** Records shown follows **

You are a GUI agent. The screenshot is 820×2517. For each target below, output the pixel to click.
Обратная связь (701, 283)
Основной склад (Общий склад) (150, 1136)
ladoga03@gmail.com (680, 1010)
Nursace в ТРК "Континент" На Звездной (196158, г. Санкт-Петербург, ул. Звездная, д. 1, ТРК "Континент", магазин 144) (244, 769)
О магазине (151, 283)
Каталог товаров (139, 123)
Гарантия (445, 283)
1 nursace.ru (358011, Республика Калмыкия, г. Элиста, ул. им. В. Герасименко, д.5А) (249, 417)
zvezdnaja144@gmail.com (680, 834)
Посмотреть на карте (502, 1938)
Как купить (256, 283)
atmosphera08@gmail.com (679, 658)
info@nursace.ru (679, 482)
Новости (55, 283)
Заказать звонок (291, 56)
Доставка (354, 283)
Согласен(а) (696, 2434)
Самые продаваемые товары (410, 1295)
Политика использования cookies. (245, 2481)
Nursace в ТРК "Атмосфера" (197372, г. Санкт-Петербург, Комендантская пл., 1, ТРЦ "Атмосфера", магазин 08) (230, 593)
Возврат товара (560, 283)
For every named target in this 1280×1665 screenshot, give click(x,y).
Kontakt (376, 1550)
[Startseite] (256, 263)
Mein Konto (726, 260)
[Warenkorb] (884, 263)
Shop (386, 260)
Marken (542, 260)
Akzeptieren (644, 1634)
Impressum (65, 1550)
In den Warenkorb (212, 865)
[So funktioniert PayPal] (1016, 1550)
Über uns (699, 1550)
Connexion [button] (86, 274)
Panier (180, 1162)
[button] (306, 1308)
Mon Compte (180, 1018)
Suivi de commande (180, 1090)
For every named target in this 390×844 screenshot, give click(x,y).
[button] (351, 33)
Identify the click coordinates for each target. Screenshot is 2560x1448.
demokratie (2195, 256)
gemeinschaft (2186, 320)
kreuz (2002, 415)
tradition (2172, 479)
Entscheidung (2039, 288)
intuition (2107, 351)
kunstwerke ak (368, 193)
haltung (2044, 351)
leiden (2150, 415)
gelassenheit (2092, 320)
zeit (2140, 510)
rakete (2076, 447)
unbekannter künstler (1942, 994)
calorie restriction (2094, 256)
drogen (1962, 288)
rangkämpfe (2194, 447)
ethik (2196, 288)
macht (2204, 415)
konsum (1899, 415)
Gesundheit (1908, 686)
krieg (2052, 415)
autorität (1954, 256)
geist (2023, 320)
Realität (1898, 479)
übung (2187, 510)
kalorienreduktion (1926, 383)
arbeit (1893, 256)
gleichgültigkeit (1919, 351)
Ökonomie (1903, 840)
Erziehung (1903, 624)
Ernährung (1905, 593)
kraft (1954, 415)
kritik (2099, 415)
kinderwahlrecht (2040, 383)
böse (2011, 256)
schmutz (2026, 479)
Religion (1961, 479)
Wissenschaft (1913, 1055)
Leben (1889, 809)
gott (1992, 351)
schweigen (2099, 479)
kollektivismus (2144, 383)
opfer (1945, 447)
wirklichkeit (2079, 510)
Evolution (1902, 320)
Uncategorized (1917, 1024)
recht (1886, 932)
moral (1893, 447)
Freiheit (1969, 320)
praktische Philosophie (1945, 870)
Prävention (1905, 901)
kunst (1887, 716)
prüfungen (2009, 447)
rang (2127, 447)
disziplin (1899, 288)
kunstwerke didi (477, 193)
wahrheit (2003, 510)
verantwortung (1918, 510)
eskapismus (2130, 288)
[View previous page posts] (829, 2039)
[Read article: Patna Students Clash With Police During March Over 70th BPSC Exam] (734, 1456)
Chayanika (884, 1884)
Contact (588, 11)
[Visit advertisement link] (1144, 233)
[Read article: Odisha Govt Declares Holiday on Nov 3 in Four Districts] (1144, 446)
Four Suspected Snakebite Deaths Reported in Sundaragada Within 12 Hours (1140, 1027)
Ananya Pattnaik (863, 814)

** End of Records shown **

• **Problem to solve**
Could you return all the data above exactly as it appears?

• **Exercise output**
You are a GUI agent. The screenshot is 820×2517. For each target below, output the pixel to click.
Обратная связь (701, 283)
Основной склад (Общий склад) (150, 1136)
ladoga03@gmail.com (680, 1010)
Nursace в ТРК "Континент" На Звездной (196158, г. Санкт-Петербург, ул. Звездная, д. 1, ТРК "Континент", магазин 144) (244, 769)
О магазине (151, 283)
Каталог товаров (139, 123)
Гарантия (445, 283)
1 nursace.ru (358011, Республика Калмыкия, г. Элиста, ул. им. В. Герасименко, д.5А) (249, 417)
zvezdnaja144@gmail.com (680, 834)
Посмотреть на карте (502, 1938)
Как купить (256, 283)
atmosphera08@gmail.com (679, 658)
info@nursace.ru (679, 482)
Новости (55, 283)
Заказать звонок (291, 56)
Доставка (354, 283)
Согласен(а) (696, 2434)
Самые продаваемые товары (410, 1295)
Политика использования cookies. (245, 2481)
Nursace в ТРК "Атмосфера" (197372, г. Санкт-Петербург, Комендантская пл., 1, ТРЦ "Атмосфера", магазин 08) (230, 593)
Возврат товара (560, 283)
For every named target in this 1280×1665 screenshot, give click(x,y).
Kontakt (376, 1550)
[Startseite] (256, 263)
Mein Konto (726, 260)
[Warenkorb] (884, 263)
Shop (386, 260)
Marken (542, 260)
Akzeptieren (644, 1634)
Impressum (65, 1550)
In den Warenkorb (212, 865)
[So funktioniert PayPal] (1016, 1550)
Über uns (699, 1550)
Connexion [button] (86, 274)
Panier (180, 1162)
[button] (306, 1308)
Mon Compte (180, 1018)
Suivi de commande (180, 1090)
For every named target in this 390×844 screenshot, give click(x,y).
[button] (351, 33)
Identify the click coordinates for each target. Screenshot is 2560x1448.
demokratie (2195, 256)
gemeinschaft (2186, 320)
kreuz (2002, 415)
tradition (2172, 479)
Entscheidung (2039, 288)
intuition (2107, 351)
kunstwerke ak (368, 193)
haltung (2044, 351)
leiden (2150, 415)
gelassenheit (2092, 320)
zeit (2140, 510)
rakete (2076, 447)
unbekannter künstler (1942, 994)
calorie restriction (2094, 256)
drogen (1962, 288)
rangkämpfe (2194, 447)
ethik (2196, 288)
macht (2204, 415)
konsum (1899, 415)
Gesundheit (1908, 686)
krieg (2052, 415)
autorität (1954, 256)
geist (2023, 320)
Realität (1898, 479)
übung (2187, 510)
kalorienreduktion (1926, 383)
arbeit (1893, 256)
gleichgültigkeit (1919, 351)
Ökonomie (1903, 840)
Erziehung (1903, 624)
Ernährung (1905, 593)
kraft (1954, 415)
kritik (2099, 415)
kinderwahlrecht (2040, 383)
böse (2011, 256)
schmutz (2026, 479)
Religion (1961, 479)
Wissenschaft (1913, 1055)
Leben (1889, 809)
gott (1992, 351)
schweigen (2099, 479)
kollektivismus (2144, 383)
opfer (1945, 447)
wirklichkeit (2079, 510)
Evolution (1902, 320)
Uncategorized (1917, 1024)
recht (1886, 932)
moral (1893, 447)
Freiheit (1969, 320)
praktische Philosophie (1945, 870)
Prävention (1905, 901)
kunst (1887, 716)
prüfungen (2009, 447)
rang (2127, 447)
disziplin (1899, 288)
kunstwerke didi (477, 193)
wahrheit (2003, 510)
verantwortung (1918, 510)
eskapismus (2130, 288)
[View previous page posts] (829, 2039)
[Read article: Patna Students Clash With Police During March Over 70th BPSC Exam] (734, 1456)
Chayanika (884, 1884)
Contact (588, 11)
[Visit advertisement link] (1144, 233)
[Read article: Odisha Govt Declares Holiday on Nov 3 in Four Districts] (1144, 446)
Four Suspected Snakebite Deaths Reported in Sundaragada Within 12 Hours (1140, 1027)
Ananya Pattnaik (863, 814)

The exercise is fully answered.